Many previous Budgets have taken until Sunday to unravel. It was to the credit of my right hon. Friend the Leader of the Opposition that he immediately spotted the big flaw in this Budget. In his response, he cited the Red Book to identify that the level of cuts impacting on the public sector over the next three years will be as deep as the cuts during the past five years. Many Labour colleagues have already referred to that in the debates during the past two days.

In fairness, there were some redeeming features, as there are in every Budget. The hon. Member for Bury St Edmunds mentioned that that was true of Budgets during Labour’s period in office. Those features include the initiatives on savings and the extra money for air ambulances, while bashing the banks is always popular—the hon. Gentleman is going back to the City, but that measure has gone down well with the public—and the measures on tax evasion and avoidance clearly have universal support.

There are, however, clear dividing lines between the parties. In east London, the big ticket issues are homes, training, the national health service and the public sector in general, including the issue of local authority budgets. I and my hon. Friend the Member for Bethnal Green and Bow (Rushanara Ali), who I am happy to see in her place, have not only assisted the campaign to save the local health service for the past 18 months, but are still trying to get a clearer picture of the budget for primary care in our part of east London as well as that for east London generally. There is real concern about the funding of health centres right across the country, and it is not clear whether the Budget will offer them any help.

GIVEN DATA:
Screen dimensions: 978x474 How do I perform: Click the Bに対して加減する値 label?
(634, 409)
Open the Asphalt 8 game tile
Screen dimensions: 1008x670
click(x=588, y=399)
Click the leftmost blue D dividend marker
* * *
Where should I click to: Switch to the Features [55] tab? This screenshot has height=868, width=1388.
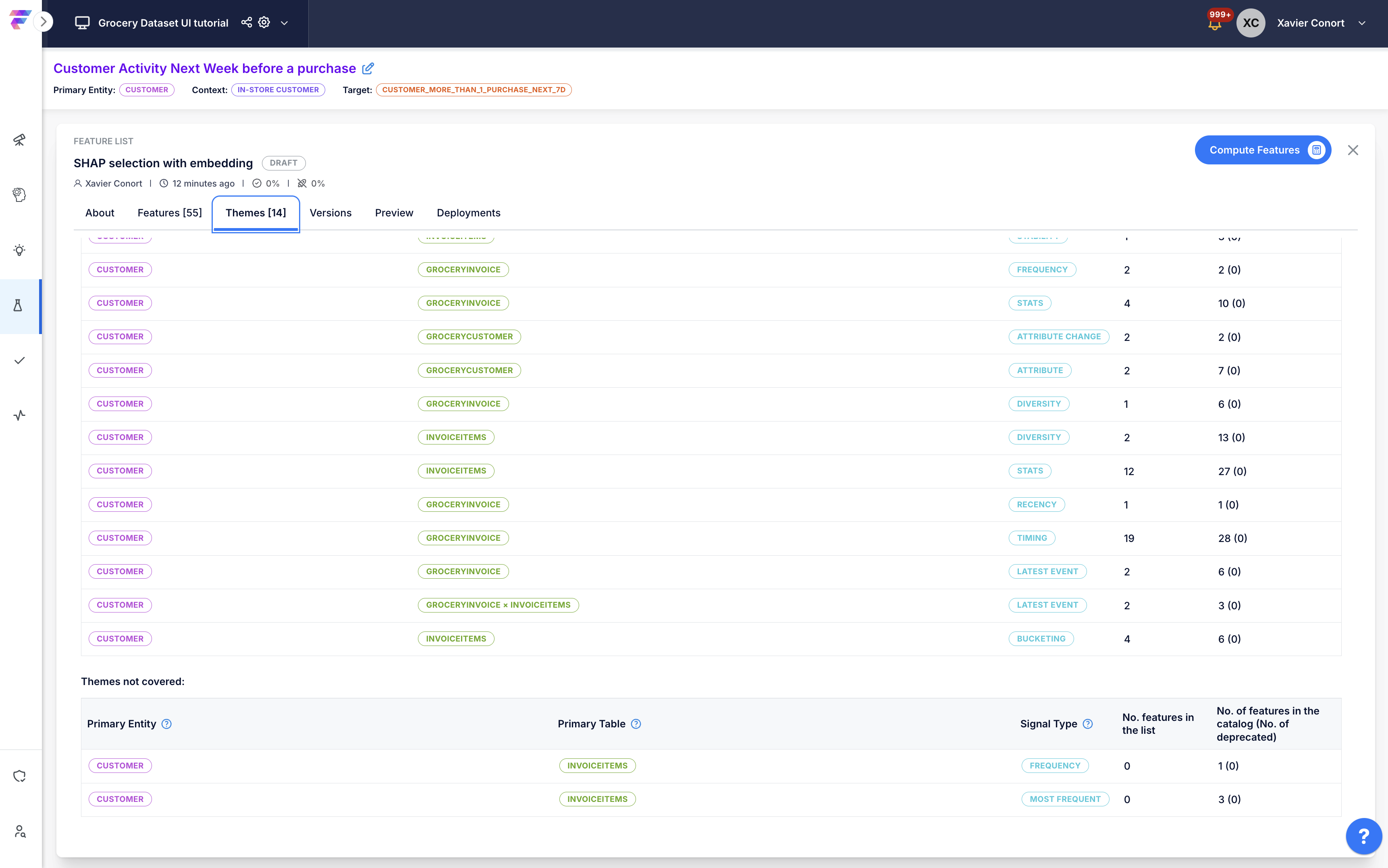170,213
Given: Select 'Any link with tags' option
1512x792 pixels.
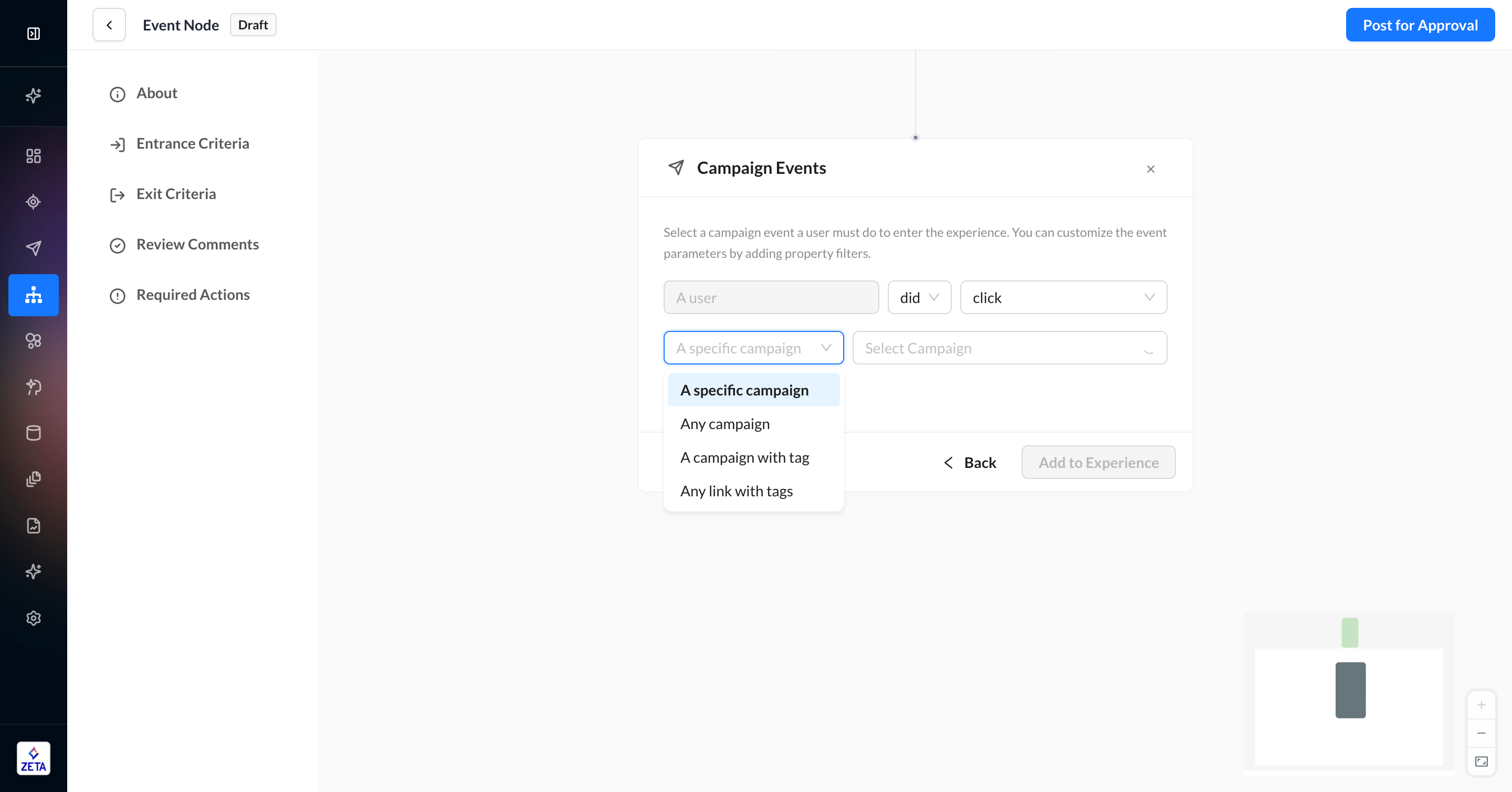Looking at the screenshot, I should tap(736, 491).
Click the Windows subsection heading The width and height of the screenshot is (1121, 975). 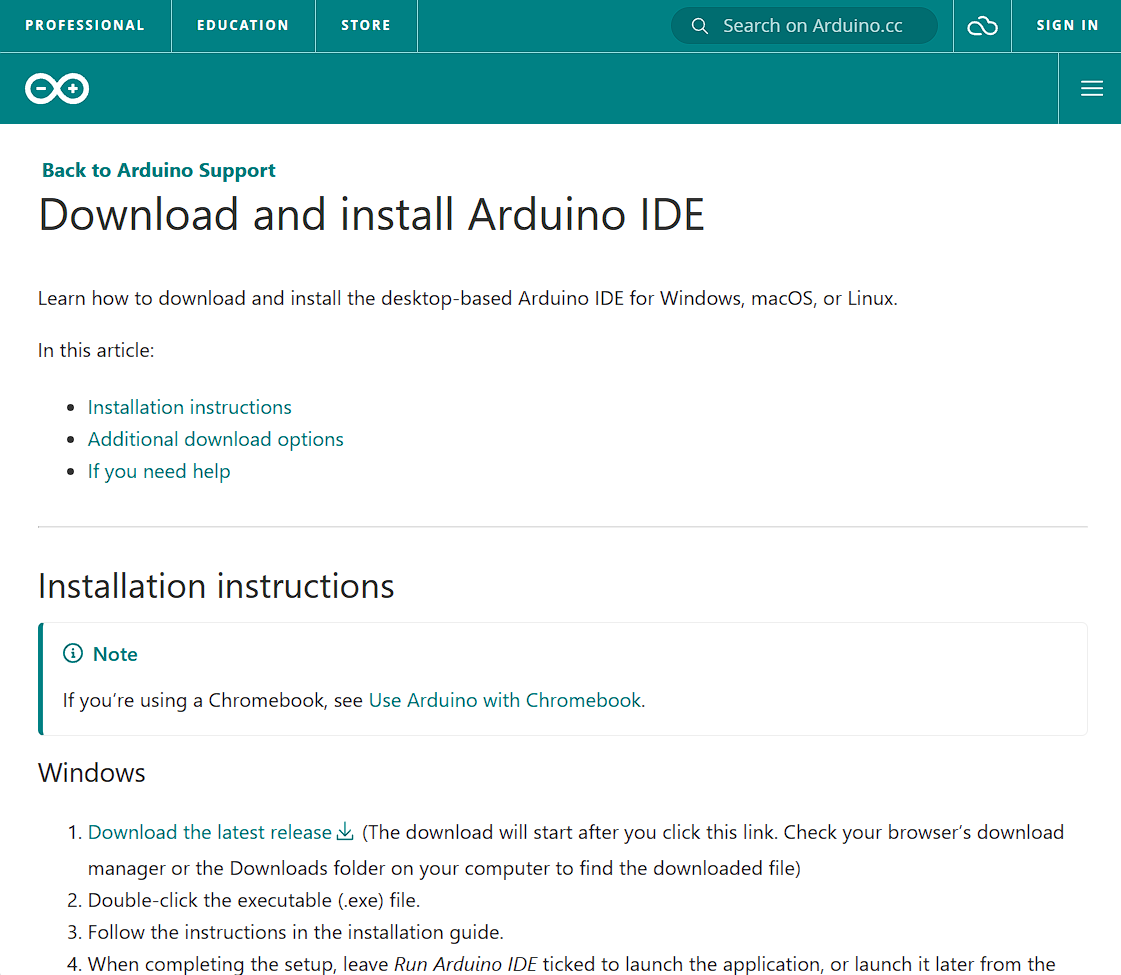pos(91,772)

TASK BRIEF:
Answer these questions about the Budget speech above:
1. What did the Leader of the Opposition cite to identify the level of cuts facing the public sector?
2. Which member said that redeeming features were also true of Budgets during Labour's period in office?
3. What does the speaker name as the big ticket issues in east London?

OUTPUT:
1. The Red Book.
2. The hon. Member for Bury St Edmunds.
3. Homes, training, the national health service and the public sector in general, including local authority budgets.